DESCRIPTION OF THE TASK: Convert the records below, starting at the line that contains "will click(x=965, y=402)." and ending at the line that contains "This screenshot has height=679, width=651.", into a Markdown table with the columns Row and Line. Number each row and leave out blank lines.

[Records of target coordinates]
-=-=-

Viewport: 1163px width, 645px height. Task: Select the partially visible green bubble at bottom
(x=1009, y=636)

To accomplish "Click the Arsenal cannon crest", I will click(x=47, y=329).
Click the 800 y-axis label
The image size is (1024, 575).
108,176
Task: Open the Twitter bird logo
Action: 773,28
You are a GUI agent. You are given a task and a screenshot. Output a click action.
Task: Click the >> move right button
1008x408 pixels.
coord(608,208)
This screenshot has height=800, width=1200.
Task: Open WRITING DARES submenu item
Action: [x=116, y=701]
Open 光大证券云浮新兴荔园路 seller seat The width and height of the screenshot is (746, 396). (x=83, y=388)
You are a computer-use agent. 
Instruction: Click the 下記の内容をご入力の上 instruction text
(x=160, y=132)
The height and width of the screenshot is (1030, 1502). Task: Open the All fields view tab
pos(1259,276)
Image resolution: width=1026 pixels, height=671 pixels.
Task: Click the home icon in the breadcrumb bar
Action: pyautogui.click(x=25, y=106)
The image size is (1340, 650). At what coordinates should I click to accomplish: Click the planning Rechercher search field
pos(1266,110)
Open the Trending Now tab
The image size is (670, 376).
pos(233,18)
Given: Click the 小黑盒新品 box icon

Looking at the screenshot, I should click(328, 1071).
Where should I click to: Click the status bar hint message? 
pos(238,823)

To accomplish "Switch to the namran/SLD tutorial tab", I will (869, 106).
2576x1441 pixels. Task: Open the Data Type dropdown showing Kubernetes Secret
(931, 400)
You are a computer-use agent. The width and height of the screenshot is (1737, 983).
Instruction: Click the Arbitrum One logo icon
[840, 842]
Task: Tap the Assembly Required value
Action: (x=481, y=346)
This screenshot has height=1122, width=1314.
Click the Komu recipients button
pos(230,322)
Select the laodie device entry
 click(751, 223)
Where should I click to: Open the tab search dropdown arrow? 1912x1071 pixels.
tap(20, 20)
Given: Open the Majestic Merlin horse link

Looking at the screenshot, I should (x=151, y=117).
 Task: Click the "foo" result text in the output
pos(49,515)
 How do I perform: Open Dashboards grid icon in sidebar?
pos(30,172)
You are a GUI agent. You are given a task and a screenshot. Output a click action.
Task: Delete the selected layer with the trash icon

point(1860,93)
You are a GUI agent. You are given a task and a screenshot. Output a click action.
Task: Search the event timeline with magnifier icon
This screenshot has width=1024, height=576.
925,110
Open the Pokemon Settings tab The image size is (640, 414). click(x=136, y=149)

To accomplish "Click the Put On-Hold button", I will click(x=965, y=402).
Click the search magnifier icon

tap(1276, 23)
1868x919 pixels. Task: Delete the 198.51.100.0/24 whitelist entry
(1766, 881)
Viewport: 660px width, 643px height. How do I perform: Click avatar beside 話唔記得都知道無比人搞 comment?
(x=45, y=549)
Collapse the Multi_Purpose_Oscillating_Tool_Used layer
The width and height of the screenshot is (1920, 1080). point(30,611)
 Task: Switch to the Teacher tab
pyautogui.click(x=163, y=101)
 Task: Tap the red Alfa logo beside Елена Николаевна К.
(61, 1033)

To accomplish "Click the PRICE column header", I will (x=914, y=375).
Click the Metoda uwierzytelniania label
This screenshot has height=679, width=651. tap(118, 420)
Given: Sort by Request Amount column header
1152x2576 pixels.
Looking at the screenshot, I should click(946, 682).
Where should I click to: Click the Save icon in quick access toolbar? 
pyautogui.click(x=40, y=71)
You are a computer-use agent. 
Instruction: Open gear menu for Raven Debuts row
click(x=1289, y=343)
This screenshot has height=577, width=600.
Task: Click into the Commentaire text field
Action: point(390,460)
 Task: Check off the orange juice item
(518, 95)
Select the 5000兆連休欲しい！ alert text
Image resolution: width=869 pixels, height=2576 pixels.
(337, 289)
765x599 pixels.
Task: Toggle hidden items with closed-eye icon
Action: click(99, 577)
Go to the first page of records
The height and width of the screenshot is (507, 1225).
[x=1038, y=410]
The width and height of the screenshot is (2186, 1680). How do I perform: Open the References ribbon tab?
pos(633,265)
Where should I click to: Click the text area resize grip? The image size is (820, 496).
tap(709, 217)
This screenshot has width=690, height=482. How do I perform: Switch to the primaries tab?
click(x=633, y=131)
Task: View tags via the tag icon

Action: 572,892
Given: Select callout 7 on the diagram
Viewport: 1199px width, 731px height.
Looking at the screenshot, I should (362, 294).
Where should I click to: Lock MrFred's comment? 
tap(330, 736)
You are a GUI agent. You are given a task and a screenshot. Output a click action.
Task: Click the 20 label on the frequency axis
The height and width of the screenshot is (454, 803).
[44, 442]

-=-=-

CORRECT RESULT:
| Row | Line |
|---|---|
| 1 | To accomplish "Click the Put On-Hold button", I will click(x=965, y=402). |
| 2 | Click the search magnifier icon |
| 3 | tap(1276, 23) |
| 4 | 1868x919 pixels. Task: Delete the 198.51.100.0/24 whitelist entry |
| 5 | (1766, 881) |
| 6 | Viewport: 660px width, 643px height. How do I perform: Click avatar beside 話唔記得都知道無比人搞 comment? |
| 7 | (x=45, y=549) |
| 8 | Collapse the Multi_Purpose_Oscillating_Tool_Used layer |
| 9 | The width and height of the screenshot is (1920, 1080). point(30,611) |
| 10 |  Task: Switch to the Teacher tab |
| 11 | pyautogui.click(x=163, y=101) |
| 12 |  Task: Tap the red Alfa logo beside Елена Николаевна К. |
| 13 | (61, 1033) |
| 14 | To accomplish "Click the PRICE column header", I will (x=914, y=375). |
| 15 | Click the Metoda uwierzytelniania label |
| 16 | This screenshot has height=679, width=651. tap(118, 420) |